Reescribe el fragmento del artículo sobre el alma de la inteligencia artificial que comienza en las palabras "Hoy todo el" y termina tras "José Antonio Kast?", sustituyendo "mensajes" por "correos".

TEXTO DE PARTIDA:
▬▬▬▬▬▬

Cultura

¿Tiene alma la Inteligencia Artificial?

En Hermosos y malditas, Cultura miércoles, 24/12/2025

Jesús García Cívico

Jesús García Cívico

PERFIL

Hoy todo el mundo usa inteligencia artificial (IA), estudiantes y profesores, capataces y obreros, matones y corderos, lacedemonios y escitas. Lo usan para escribir mensajes, cumplir con tareas administrativas, corregir una frase o incluso preguntarse en algún foro, con una mezcla inestable de infantilismo, soberbia y miedo, si la IA tiene alma, si la máquina piensa, crea o es capaz de amar: ¿qué es exactamente una IA?, ¿puede sentir?, ¿puede escribir con la elegancia cortante de Han Kang o sin respirar, ay, como László Krasznahorkai?, ¿tiene alma como los matarifes de Auschwitz o los votantes de José Antonio Kast?

Tengo la impresión de que la mayoría de las preguntas que nos hacemos sobre la inteligencia artificial son inteligentes solo si asumimos que éstas no hablan de la inteligencia artificial sino que hablan de nosotros mismos: ¿qué es pensar?, ¿qué es la conciencia? La IA supone una hermosa oportunidad para revisar aquello que dábamos por sabido, pero sobre lo que no nos habíamos detenido a reflexionar.

Kasparov

Conviene, para empezar, no cargar de misticismo una palabra que designa operaciones bastante concretas. Pensar no es mantener un coloquio secreto con el alma, sino procesar información, evaluar alternativas y decidir en función de ciertos objetivos. De otro modo sería difícil explicar que IBM Deep Blue derrotara en 1997 al campeón del mundo de ajedrez, Garry Kasparov. Aquel enfrentamiento no refutó ninguna esencia humana, simplemente mostró que una máquina podía ejecutar pensamiento estratégico complejo con mayor eficacia que un humano en un dominio definido. Deep Blue no sentía orgullo, no se proyectaba celebrando la victoria con un Jack Daniel’s en la mano ni vacilando a nadie en un bar, pero pensaba —y pensaba bien— en el único sentido relevante para la tarea que tenía entre manos.

▬▬▬▬▬▬

DATOS PROPORCIONADOS:
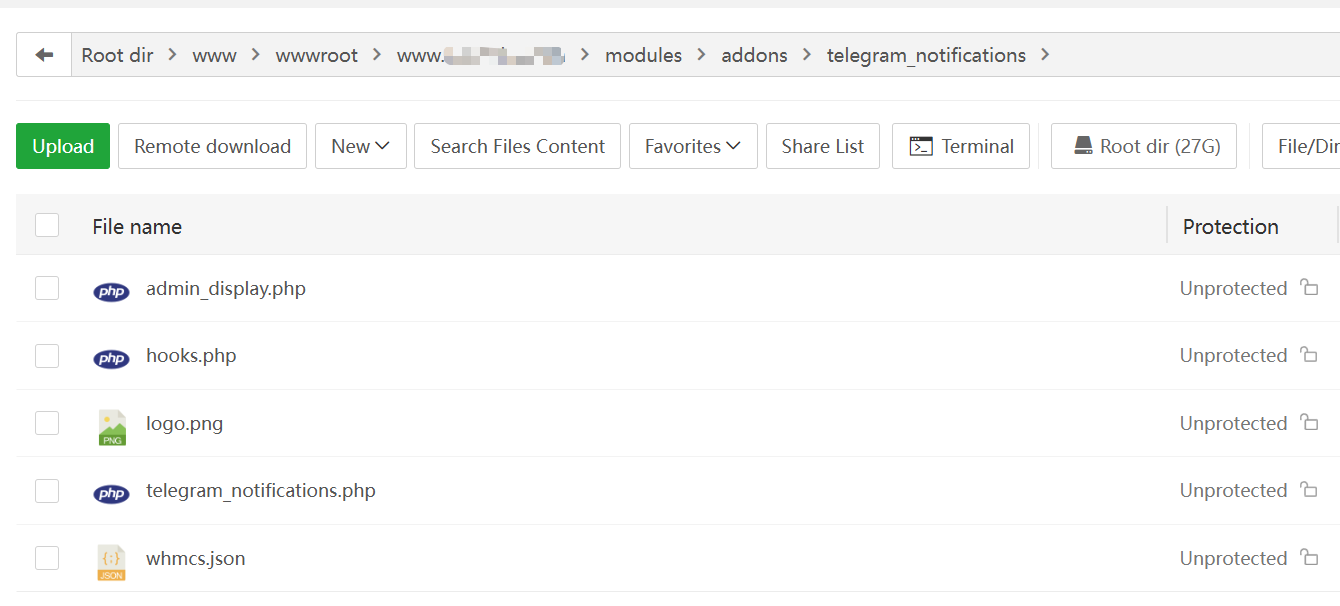Click the lock icon for whmcs.json
Screen dimensions: 1340x606
[x=1309, y=558]

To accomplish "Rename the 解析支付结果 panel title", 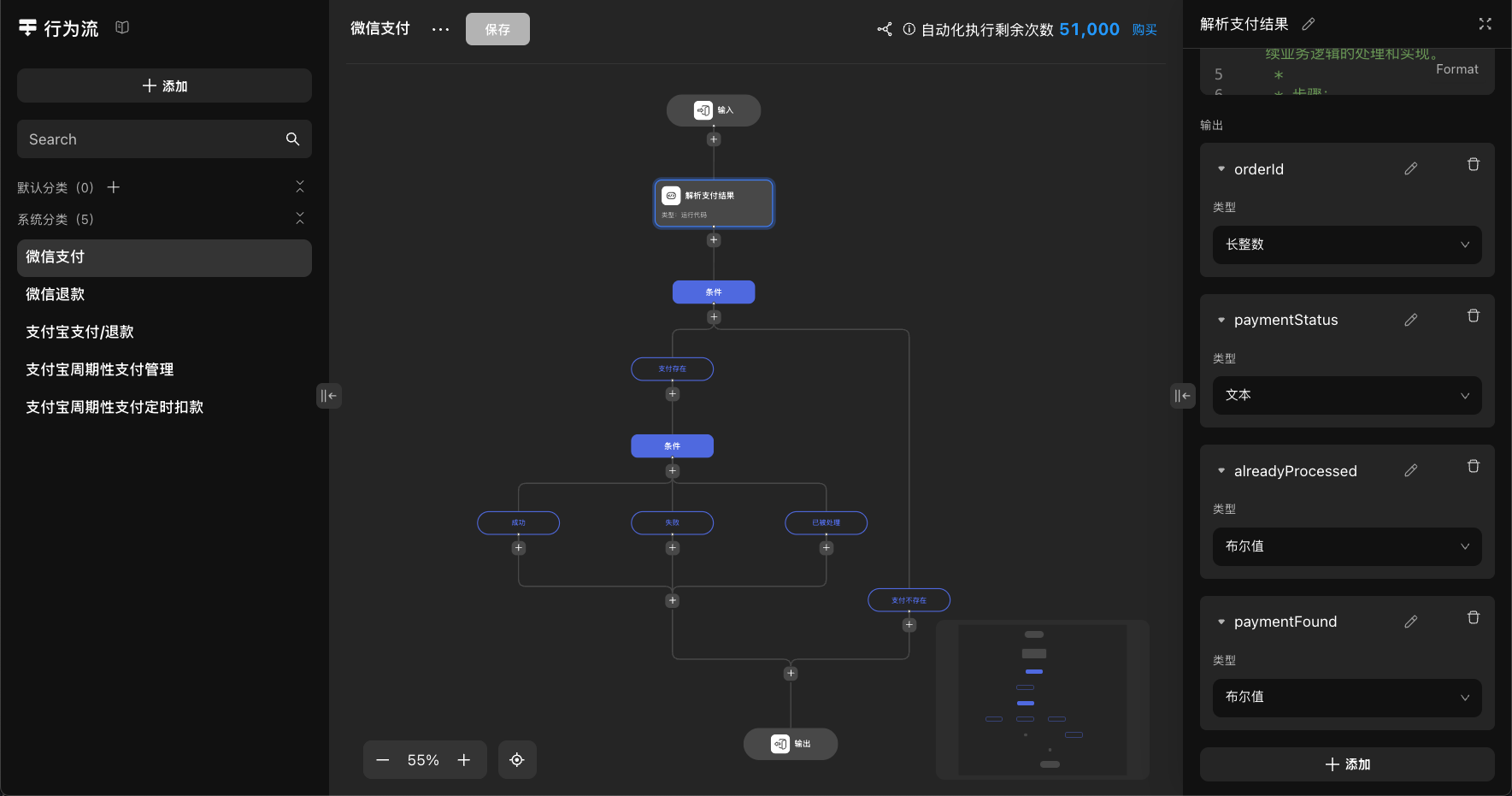I will click(1309, 25).
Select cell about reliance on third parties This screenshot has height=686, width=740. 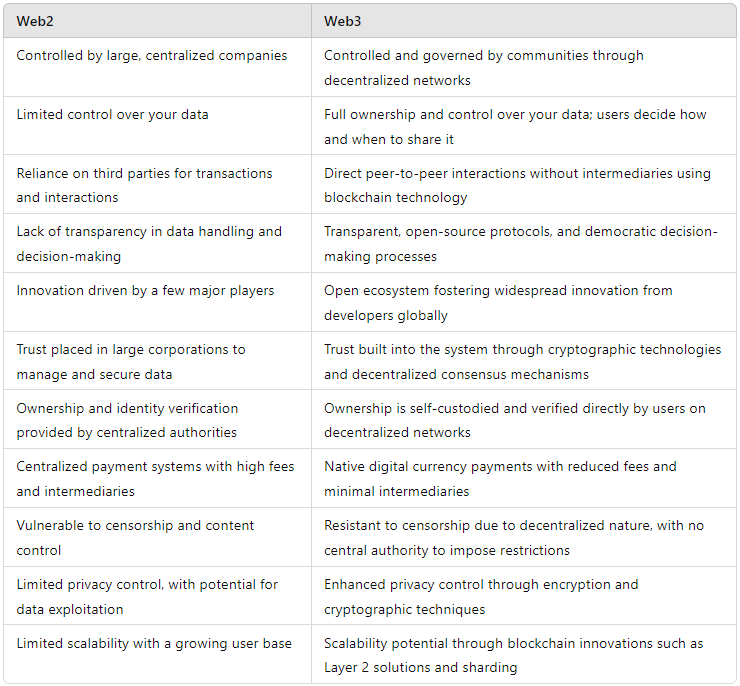point(144,185)
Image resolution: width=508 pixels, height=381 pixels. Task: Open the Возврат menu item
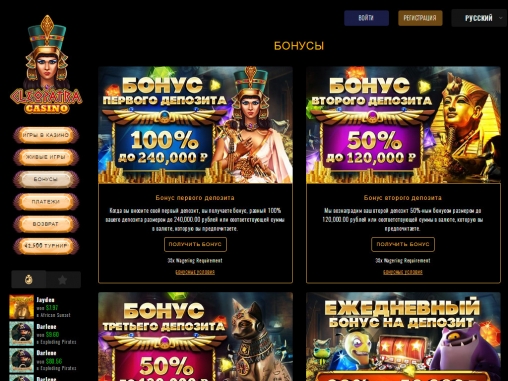46,224
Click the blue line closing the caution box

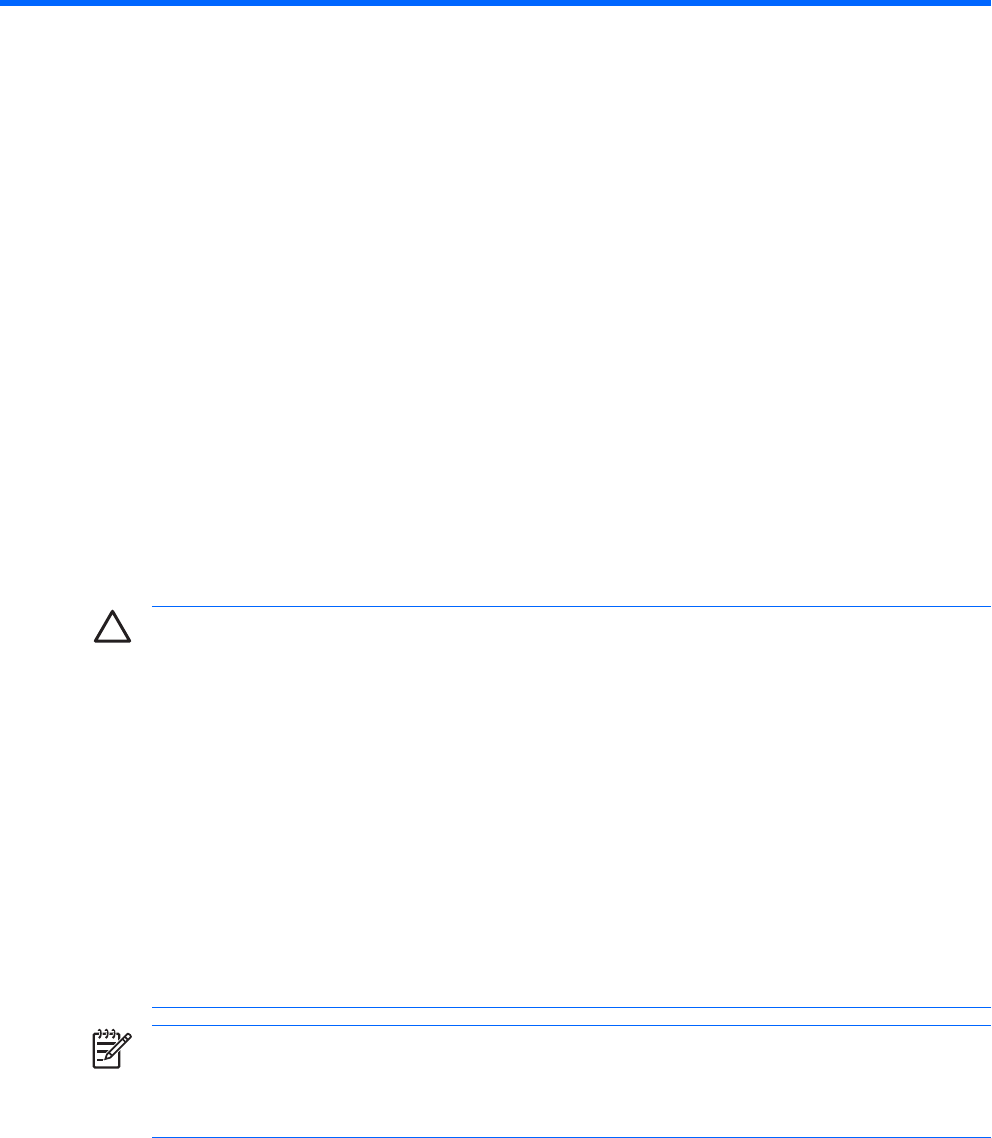pos(571,1007)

▬▬▬▬▬▬

SOLUCIÓN DE LA TAREA:
Hoy todo el mundo usa inteligencia artificial (IA), estudiantes y profesores, capataces y obreros, matones y corderos, lacedemonios y escitas. Lo usan para escribir correos, cumplir con tareas administrativas, corregir una frase o incluso preguntarse en algún foro, con una mezcla inestable de infantilismo, soberbia y miedo, si la IA tiene alma, si la máquina piensa, crea o es capaz de amar: ¿qué es exactamente una IA?, ¿puede sentir?, ¿puede escribir con la elegancia cortante de Han Kang o sin respirar, ay, como László Krasznahorkai?, ¿tiene alma como los matarifes de Auschwitz o los votantes de José Antonio Kast?